Le Mali commence à dématérialiser ses dermatologues

Au Mali, les dermatologues sont rares. Le pays abrite à peine un dermatologue par un million d’habitants. Cependant, les maladies de la peau y sont fréquentes. Trente pour cent des Maliens souffrent de pathologies comme la lèpre, le psoriasis et l’eczéma. C’est pourquoi un programme de téledermatologie a été lancé pour couvrir les besoins du centre du pays. Celui-ci met les avancées technologiques au profit de la médecine.

Le programme-pilote a été baptisé « Teledermali ». Il dure depuis dix-huit mois. Axé dans dix centres de santé des régions de Koulikoro, Sikasso et Mopti, il est mené par le Pr Faye. Ce dernier est le chef du service dermatologie du Centre national d’appui à la lutte contre la maladie (Cnam).

Mali Dermato

Le projet est financé par la Fondation Pierre Frabre qui s’est dite satisfaite des résultats obtenus et vient de lancer un nouvel appel à projets. 

Une application dédiée

L’idée consiste notamment à fournir des diagnostics de spécialiste aux médecins généralistes. Alors que le projet est encore au stade d’expérimentation, des résultats sont déjà palpables. Dans un communiqué, la Fondation Pierre Fabre a déclaré trois cents infections recensées auprès des dix centres de santé. Elle a également annoncé que 175 cas cliniques complexes ont été référencés et diagnostiqués à distance.

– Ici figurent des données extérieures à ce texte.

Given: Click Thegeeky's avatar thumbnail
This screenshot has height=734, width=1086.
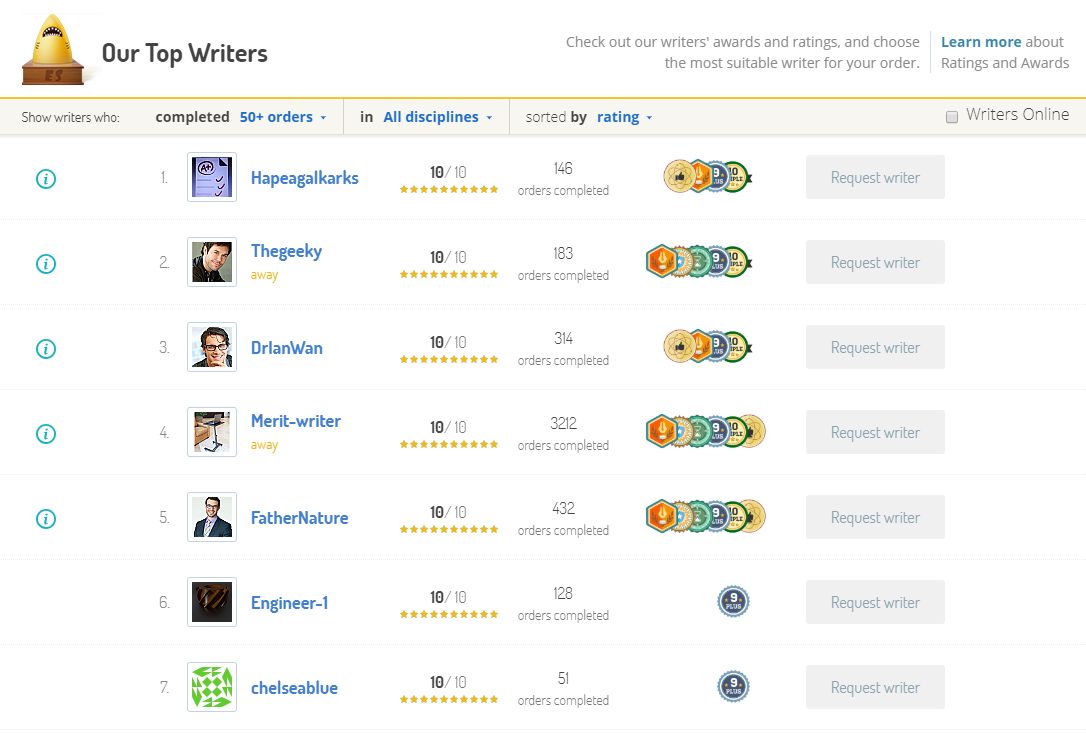Looking at the screenshot, I should pyautogui.click(x=212, y=262).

Dans le cadre du projet, une application dédiée baptisée « Bogou » a été conçue par un informaticien du pays. Bogou permet notamment au spécialiste d’examiner les images envoyées par le généraliste. Les données pourront être traitées sur un smartphone ou sur un ordinateur.

Le Pr Faye a d’ailleurs noté que la dermatologie est essentiellement basée sur « l’observation à l’œil humain ». 

Un triple gain

Dans son bureau à Bamako, le Professeur Faye a dernièrement traité le cas d’un patient ravagé par la dépigmentation. « Le malade de Koulikoro souffre de lésions d’hypochromie avec des espaces réservés de peau saine. » a-t-il diagnostiqué. « Il y a deux mois environ, il a reçu des traitements ayant aggravé les lésions. » a-t-il ajouté, en faisant allusion à des remèdes traditionnels.

« J’accède à la plateforme sécurisée par un mot de passe et je visionne les images qui ont été postées par le médecin traitant à Koulikoro. » a-t-il ensuite poursuivi. « Là, je confirme le diagnostic du médecin et je donne même des conseils. » à travers une connexion 3G.

Cette technique permettrait ainsi d’énormes gains en matière de temps, de finance et de formation.